__Your task__. Please reproduce every one of the rows below word for word, leaving each line unchanged.

=== Working data ===

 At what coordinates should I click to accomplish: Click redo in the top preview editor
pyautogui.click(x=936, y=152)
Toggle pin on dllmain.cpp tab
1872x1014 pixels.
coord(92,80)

===

__Complete answer__.
 At what coordinates should I click to accomplish: Click redo in the top preview editor
pyautogui.click(x=936, y=152)
Toggle pin on dllmain.cpp tab
1872x1014 pixels.
coord(92,80)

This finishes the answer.